I've been reading around your blogs and guidelines on anomaly detection and contribution analysis, and this looks very powerful. I'm keen to make sure we interpret this correctly and can explain the methodology to others. I was wondering if you could post or email some information around the stats side behind this.
If I understand correctly Anomaly detection is using Holts Winters Multiplicative, Holts Winters Additive and Holts Trend Corrected, is that right? If so could you please advise a source that explains these in a straight forward way. Also could you explain how Adobe applied this, especially. E.g is the seasonal factor a daily factor in this case ?
Likewise on contribution analysis, I believe this uses Pearsons Residual, is that correct ? Again is there a straight forward source I can read around? How does Adobe apply this ? In particular the contribution score , how should this be read, in the examples touched on how does a dimension item with only 1 bounce have a high contribution score? I can see it may have a significant move, from 0 to 1 but wouldn't the low number of bounces reduce its overall contribution score.
Very early days in looking at this so I may be interpreting completely wrong, any help greatly appreciated
You are right about the anomaly detection, it uses Holts Winters Multiplicative, Holts Winters Additive and Holts Trend Corrected algorithms. I am assuming you went through the whole documentation on anomaly detection and contribution analysis, if not here are the links to the same
It is difficult to reveal how Adobe applied this because that is something internal to the company but I would try to find out if there is a source to explain this in further detail for you. Feel free to ask further questions around this. Thanks!

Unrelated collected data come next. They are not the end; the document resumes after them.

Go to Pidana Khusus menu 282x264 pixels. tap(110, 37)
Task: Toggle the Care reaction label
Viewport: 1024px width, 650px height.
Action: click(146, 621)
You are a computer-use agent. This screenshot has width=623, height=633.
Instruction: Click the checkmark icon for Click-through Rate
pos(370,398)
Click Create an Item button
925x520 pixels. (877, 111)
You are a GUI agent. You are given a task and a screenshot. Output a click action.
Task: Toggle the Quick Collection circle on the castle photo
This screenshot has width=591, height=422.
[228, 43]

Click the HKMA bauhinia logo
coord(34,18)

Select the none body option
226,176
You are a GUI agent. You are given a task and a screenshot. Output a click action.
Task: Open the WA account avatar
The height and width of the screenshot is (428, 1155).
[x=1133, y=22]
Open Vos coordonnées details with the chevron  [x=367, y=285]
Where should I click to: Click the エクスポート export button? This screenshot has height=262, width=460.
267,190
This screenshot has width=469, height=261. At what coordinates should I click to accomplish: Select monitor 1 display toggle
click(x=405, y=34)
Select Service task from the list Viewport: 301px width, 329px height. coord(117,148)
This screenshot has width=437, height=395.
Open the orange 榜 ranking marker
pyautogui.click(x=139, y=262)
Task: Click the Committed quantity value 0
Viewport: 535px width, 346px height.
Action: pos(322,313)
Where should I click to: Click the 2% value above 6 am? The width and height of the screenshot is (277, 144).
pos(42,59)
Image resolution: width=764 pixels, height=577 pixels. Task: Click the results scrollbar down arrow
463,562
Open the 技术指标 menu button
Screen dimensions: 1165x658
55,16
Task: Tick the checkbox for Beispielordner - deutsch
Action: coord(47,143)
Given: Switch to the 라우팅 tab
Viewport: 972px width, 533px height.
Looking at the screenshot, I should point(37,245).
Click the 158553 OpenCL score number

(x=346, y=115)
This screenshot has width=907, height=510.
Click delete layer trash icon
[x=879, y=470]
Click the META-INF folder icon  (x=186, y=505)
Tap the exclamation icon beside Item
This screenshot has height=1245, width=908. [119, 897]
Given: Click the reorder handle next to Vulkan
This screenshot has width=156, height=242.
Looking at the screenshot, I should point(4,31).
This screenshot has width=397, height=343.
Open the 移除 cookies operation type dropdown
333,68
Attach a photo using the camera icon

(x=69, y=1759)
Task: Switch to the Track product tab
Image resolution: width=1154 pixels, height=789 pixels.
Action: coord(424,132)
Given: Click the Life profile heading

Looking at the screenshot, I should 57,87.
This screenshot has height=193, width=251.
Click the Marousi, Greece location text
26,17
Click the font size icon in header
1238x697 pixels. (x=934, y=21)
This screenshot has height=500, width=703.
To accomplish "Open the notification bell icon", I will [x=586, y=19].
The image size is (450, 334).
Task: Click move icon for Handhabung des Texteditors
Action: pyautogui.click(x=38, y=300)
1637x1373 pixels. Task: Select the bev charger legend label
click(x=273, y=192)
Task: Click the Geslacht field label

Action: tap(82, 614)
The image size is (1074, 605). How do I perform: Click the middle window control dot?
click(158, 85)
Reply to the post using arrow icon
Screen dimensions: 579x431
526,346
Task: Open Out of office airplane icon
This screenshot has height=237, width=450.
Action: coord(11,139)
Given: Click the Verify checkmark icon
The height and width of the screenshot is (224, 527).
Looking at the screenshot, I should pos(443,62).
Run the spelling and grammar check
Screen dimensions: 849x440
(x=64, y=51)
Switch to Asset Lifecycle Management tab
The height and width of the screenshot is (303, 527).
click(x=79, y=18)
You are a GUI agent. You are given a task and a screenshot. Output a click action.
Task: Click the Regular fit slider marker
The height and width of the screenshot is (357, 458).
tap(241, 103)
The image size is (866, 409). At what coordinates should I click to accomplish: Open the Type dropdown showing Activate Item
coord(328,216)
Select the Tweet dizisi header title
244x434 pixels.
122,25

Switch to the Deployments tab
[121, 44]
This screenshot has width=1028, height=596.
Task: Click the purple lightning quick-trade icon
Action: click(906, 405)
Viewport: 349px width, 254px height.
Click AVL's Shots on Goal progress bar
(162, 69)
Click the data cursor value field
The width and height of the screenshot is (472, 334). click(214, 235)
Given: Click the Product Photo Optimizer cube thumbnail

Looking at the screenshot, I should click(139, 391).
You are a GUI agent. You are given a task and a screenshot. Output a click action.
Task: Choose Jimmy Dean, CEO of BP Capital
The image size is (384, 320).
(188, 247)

HI Tanmay, thanks for the quick reply. I've read around all the docs but still struggling to fully grasp everything. Any docs you can share would be appreciated.
Also I ran a contribution analysis today which made no sense to me, can you help. It was showing an anomaly where bookings were less than expected. Let's say it expected 1000 but was much lower at 800. In the top items it read contribution score .45 and bookings was showing as 800 (100%). This confused me as I thought a high anomaly on a negative anomaly would show as a negative number . Also I thought the metric (bookings) would only show a maximum of the anomalous amount I. E. 200 so not sure why it's showing 800 ?
I have been looking at the Anomaly detection and the contribution analysis. Looks very cool and great tool to have, however:
1. All the help center resources are very outdated and not inline to the new UI and way it works. Any idea as of when it will be updated?
2. I also agree with the contribution analysis being very confusing, especially when it allows you to list the top 5. I constantly need to keep hiding elements in order to display new ones. Looking at an anomaly based on a dip of data i would expect to see the contribution score closer to -1 first, unless i am not getting how it works.